*Énoncé de la tâche:*
Pouvez-vous recopier à l'identique les lignes des données en commençant par celle qui contient « Screen dimensions: 573x305 » et en continuant jusqu'à la fin des données, sans reprendre les images ?

• • •

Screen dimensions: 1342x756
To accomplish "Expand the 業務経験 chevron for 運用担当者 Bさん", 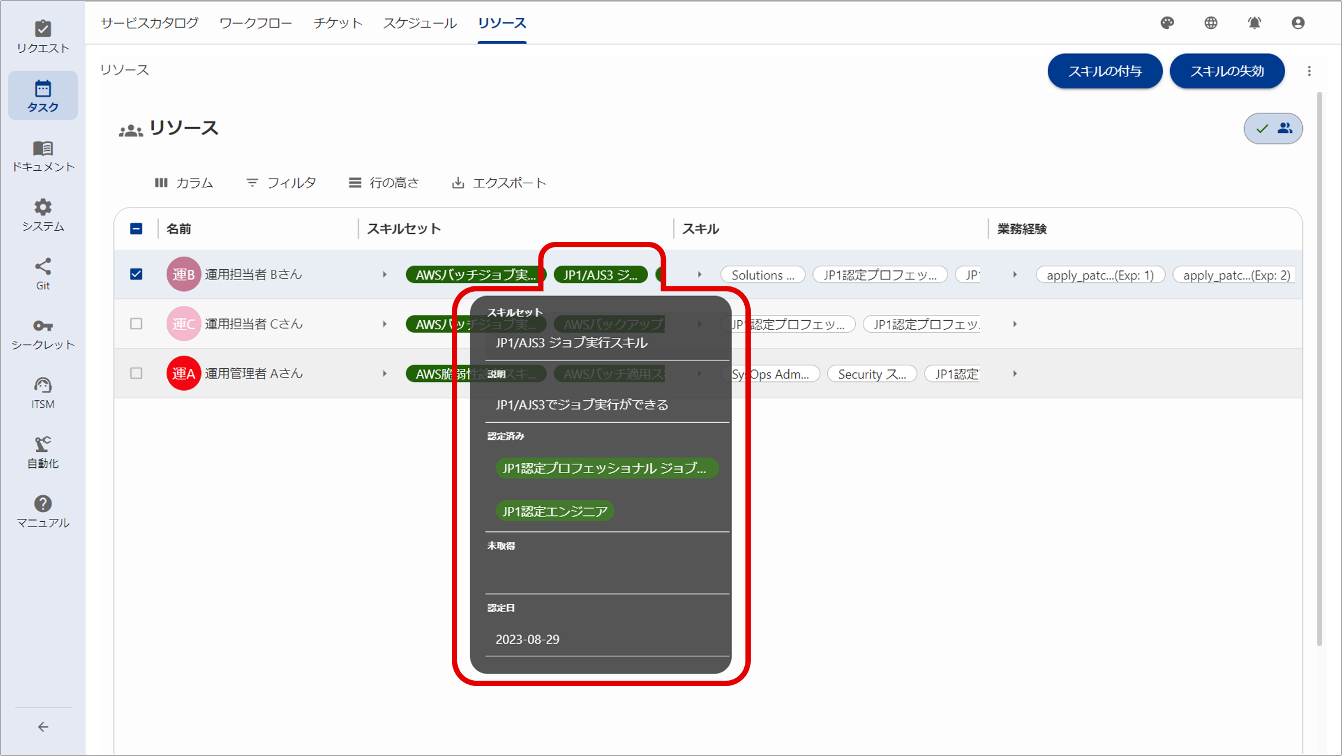I will (x=1015, y=274).
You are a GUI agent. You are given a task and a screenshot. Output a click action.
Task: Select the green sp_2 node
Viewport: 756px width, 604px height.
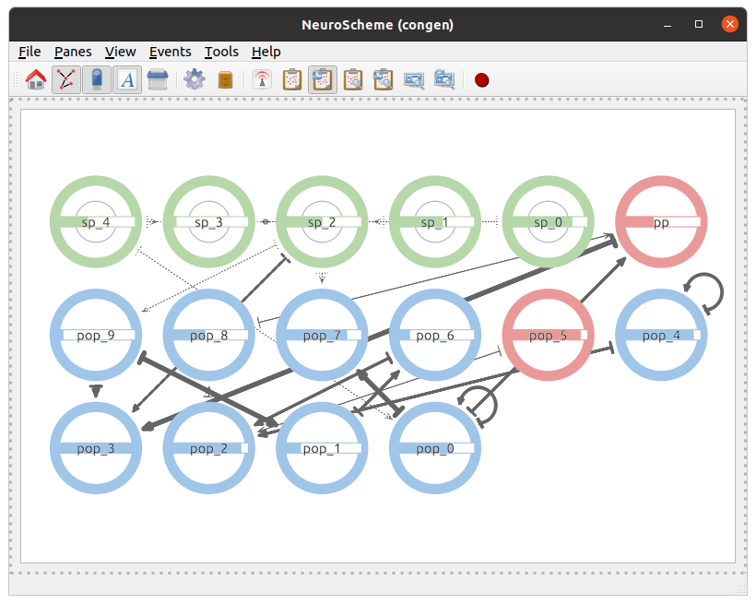(x=322, y=222)
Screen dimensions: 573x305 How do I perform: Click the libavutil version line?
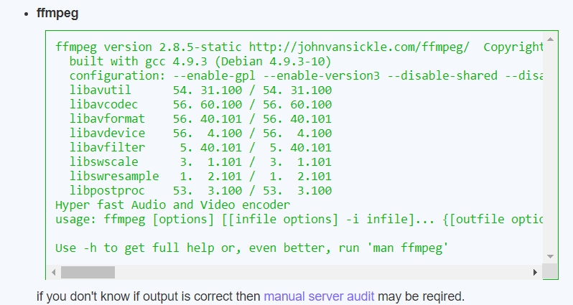click(200, 90)
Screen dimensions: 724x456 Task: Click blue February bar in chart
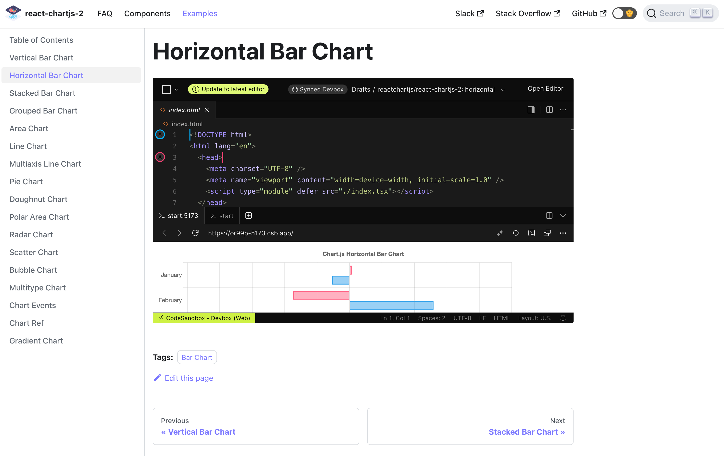click(391, 305)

• • •

*Solution proposée:*
Screen dimensions: 573x305 How do I perform: Click the libavutil version line?
click(200, 90)
Screen dimensions: 724x456 Task: Click blue February bar in chart
click(391, 305)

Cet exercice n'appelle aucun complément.